Ich denke derzeit intensiv über eine nächste Kulturpolitik nach. Dabei nützt mir auch der Blick in die Vergangenheit. Vor allem, weil in Zeiten grassierender Probleme das kulturelle Leben von einer irritierenden Widersprüchlichkeit durchzogen wird. Im Anspruch auf staatliche Gelder werden geradezu rebellische Töne laut.

Das zeigt sich in der Steiermark seit nun rund 30 Jahren wiederkehrend, wenn Krisen aller Art den Kulturbetrieb belasten. Dabei haben wir in Österreich kein Talent zur Revolution, denn selbst die von 1848 war mehr eine kurze, blutige Operette als sonstwas. (Hungerrevolten der Bauernschaft liegen viel weiter zurück.)

Polemisch verkürzt: seit Josef II. kommen bei uns die Reformen von oben. Vielleicht schütteln deshalb Kulturschaffende gerne die Fäuste, solange diese noch in den Taschen stecken. Ich rechne das inzwischen unserer Folklore zu. Aber was dann?

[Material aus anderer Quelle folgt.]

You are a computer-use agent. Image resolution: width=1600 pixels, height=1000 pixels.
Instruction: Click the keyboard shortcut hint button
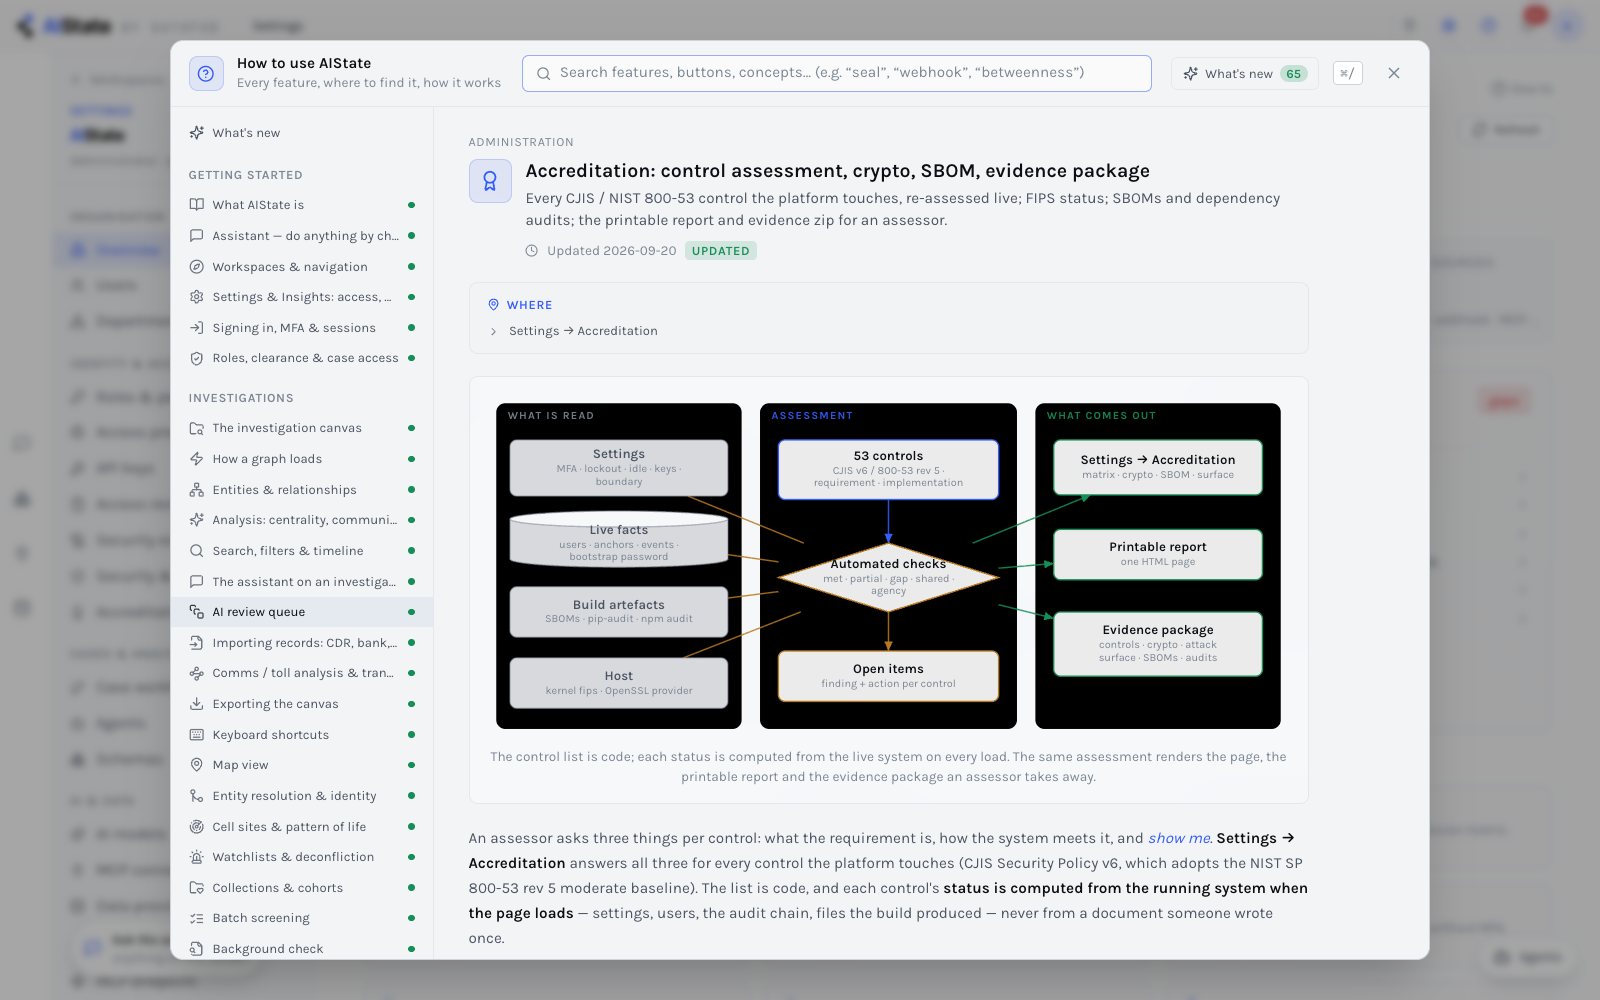pos(1347,73)
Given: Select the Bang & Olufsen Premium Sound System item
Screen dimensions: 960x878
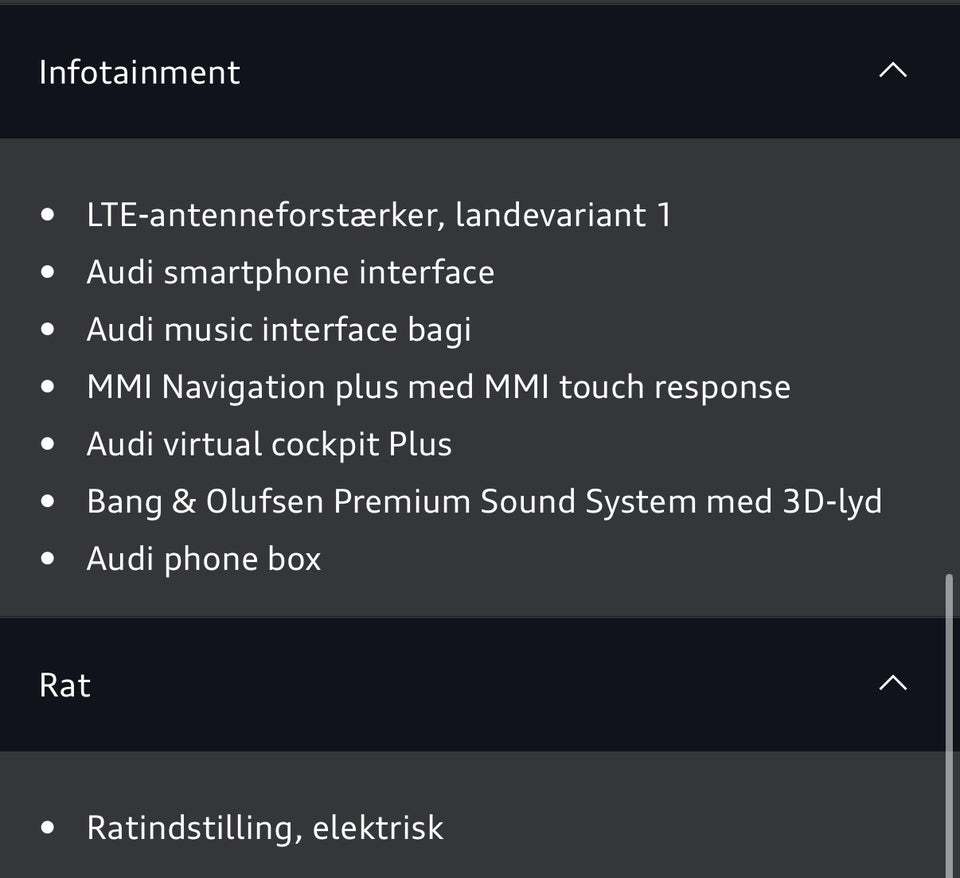Looking at the screenshot, I should (485, 500).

Kurze Rückblende zur Frage nach selbstverschuldeter Unmündigkeit. Genau! Immanuel Kant: „Aufklärung ist der Ausgang des Menschen aus seiner selbstverschuldeten Unmündigkeit. Unmündigkeit ist das Unvermögen, sich seines Verstandes ohne Leitung eines anderen zu bedienen. Selbstverschuldet ist diese Unmündigkeit, wenn die Ursache derselben nicht am Mangel des Verstandes, sondern der Entschließung und des Muthes liegt, sich seiner ohne Leitung eines anderen zu bedienen.“

Das wäre ja erneut ein brauchbarer Anfang… ("Für eine nächste Kulturpolitik")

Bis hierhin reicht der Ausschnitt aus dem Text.